Dilipak fragte in seinem Beitrag: „Sind Sie bereit für Wahlen in 3 Monaten?“ und wies darauf hin, dass bei einem Nachweis der gefälschten Diplome im Gerichtsverfahren die Mandate von 30 Abgeordneten aberkannt werden könnten, was gemäß der Verfassung Nachwahlen zwingend erforderlich machen würde.
"QUALIFIZIERTE, ORGANISIERTE UND SCHANDBARE STRAFTAT"
Dilipak erklärte, dass die Mandate der betroffenen Abgeordneten aufgrund einer Tat aberkannt werden könnten, die als „qualifizierte, organisierte und schandbare Straftat“ eingestuft wird. In diesem Fall betonte er unter Verweis auf Artikel 78 der Verfassung, dass bei einer Anzahl von 30 vakanten Sitzen in der TBMM innerhalb von 3 Monaten Nachwahlen abgehalten werden müssten.
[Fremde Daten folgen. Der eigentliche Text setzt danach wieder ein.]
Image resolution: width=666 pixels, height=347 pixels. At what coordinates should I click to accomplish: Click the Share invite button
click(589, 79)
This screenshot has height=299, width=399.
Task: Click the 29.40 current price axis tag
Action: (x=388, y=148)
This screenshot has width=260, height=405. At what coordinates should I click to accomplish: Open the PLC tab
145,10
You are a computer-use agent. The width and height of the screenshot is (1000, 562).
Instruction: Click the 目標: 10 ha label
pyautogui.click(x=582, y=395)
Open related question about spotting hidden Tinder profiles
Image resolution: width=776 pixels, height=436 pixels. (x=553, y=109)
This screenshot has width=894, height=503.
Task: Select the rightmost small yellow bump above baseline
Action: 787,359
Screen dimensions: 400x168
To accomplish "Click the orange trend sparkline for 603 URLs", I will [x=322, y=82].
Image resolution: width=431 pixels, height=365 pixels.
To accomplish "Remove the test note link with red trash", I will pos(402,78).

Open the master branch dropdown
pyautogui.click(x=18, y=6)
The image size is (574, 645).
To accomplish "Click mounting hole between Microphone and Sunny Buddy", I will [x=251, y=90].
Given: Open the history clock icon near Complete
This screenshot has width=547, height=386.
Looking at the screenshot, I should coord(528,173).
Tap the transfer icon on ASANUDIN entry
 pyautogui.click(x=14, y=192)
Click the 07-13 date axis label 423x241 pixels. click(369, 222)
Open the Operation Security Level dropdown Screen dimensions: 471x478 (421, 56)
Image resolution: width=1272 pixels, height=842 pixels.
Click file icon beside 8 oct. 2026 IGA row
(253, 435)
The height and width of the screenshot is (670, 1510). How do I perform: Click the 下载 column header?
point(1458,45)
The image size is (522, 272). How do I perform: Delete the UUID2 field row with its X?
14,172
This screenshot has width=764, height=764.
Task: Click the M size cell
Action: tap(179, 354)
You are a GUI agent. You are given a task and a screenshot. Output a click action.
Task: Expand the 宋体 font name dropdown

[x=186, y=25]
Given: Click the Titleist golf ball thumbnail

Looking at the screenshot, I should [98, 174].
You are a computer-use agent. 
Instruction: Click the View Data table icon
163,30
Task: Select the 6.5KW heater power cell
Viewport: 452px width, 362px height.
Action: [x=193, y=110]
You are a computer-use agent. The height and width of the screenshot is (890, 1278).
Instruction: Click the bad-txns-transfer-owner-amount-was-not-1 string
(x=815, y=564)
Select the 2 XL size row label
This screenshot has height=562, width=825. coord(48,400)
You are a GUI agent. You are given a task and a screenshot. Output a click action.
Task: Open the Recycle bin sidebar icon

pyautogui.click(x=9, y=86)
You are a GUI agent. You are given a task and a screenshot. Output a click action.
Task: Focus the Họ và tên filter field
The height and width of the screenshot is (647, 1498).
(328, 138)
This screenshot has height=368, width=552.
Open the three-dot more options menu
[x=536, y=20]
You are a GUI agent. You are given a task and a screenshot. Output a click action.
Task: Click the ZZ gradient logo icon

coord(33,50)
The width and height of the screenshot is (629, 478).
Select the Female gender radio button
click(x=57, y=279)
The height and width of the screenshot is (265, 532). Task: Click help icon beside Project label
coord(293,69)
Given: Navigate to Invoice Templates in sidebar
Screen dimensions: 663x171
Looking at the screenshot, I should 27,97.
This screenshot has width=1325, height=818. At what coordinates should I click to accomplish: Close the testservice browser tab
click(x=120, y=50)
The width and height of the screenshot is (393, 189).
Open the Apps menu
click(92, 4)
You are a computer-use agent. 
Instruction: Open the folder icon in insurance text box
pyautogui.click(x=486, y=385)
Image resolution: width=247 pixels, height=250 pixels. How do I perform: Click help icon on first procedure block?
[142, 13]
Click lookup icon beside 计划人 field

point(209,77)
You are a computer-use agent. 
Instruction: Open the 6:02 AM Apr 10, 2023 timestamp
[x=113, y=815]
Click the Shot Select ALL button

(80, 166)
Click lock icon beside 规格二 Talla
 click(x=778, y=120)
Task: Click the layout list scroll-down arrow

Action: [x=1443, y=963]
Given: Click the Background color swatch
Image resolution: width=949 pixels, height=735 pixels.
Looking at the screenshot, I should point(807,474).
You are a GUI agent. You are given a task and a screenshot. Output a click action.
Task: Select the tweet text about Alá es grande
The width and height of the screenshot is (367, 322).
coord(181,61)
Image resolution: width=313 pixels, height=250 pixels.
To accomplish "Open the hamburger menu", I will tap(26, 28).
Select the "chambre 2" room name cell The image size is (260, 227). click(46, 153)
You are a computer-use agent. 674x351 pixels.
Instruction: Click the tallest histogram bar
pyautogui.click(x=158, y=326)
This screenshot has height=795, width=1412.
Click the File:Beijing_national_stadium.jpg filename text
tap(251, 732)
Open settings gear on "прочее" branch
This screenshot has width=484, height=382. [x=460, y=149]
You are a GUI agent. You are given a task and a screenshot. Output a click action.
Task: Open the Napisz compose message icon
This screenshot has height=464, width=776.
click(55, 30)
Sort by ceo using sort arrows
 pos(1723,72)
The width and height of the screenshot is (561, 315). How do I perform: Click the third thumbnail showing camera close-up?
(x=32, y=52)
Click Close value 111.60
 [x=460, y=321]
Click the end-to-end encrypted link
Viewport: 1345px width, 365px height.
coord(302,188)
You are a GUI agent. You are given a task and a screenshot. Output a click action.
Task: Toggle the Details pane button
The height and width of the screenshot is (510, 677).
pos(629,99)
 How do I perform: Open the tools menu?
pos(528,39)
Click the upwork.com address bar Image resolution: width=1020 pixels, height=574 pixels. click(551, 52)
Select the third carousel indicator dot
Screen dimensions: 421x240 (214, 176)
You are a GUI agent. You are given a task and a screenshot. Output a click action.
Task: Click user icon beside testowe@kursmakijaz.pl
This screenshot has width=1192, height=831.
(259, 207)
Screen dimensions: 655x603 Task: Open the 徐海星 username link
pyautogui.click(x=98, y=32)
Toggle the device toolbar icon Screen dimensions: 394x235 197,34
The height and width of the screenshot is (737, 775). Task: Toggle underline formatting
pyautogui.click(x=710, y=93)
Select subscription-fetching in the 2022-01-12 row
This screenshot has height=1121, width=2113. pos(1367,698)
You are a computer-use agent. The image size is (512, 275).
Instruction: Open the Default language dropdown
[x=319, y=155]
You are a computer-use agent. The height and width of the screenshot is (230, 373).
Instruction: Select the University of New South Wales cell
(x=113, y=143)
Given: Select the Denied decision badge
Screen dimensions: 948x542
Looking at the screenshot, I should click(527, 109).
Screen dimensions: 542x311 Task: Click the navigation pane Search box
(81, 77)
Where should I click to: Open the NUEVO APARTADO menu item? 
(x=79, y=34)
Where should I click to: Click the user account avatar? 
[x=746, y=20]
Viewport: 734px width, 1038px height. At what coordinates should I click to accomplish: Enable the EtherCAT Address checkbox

Dilipak äußerte sich in seinem Beitrag wie folgt:
„Sind Sie bereit für Wahlen in 3 Monaten? Die Diplome von etwa 40 Abgeordneten sollen zweifelhaft sein. Wenn dies bewiesen wird und die Mandate von 30 dieser Abgeordneten wegen qualifizierter, organisierter und schandbarer Straftaten aberkannt werden, finden innerhalb von 3 Monaten Nachwahlen statt. Derzeit sind in der TBMM 8 Sitze vakant. Wohin steuert die Türkei?“
BANDE HAT SYSTEM DURCH NACHAHMUNG VON E-SIGNATUREN DURCHBROCHEN
Im Rahmen der von der Generalstaatsanwaltschaft Ankara eingeleiteten Ermittlungen kam ans Licht, dass die Struktur hinter den gefälschten Diplomen nicht nur Einzelpersonen, sondern auch institutionelle Strukturen ins Visier genommen hat.
Den gewonnenen Informationen zufolge hat die kriminelle Vereinigung die E-Signaturen einiger Abteilungsleiter bei der Behörde für Informations- und Kommunikationstechnologien (BTK), dem Hochschulrat (YÖK) und dem Bildungsministerium nachgeahmt. Zudem wurde der Systemzugang einiger Mitarbeiter in den Studierendensekretariaten von 15 verschiedenen Universitäten illegal genutzt.
Die auf diese Weise erstellten gefälschten Diplome wurden in das offizielle System des YÖK eingepflegt. Die betreffenden gefälschten Dokumente konnten somit auch über e-Devlet als „echt“ eingesehen werden.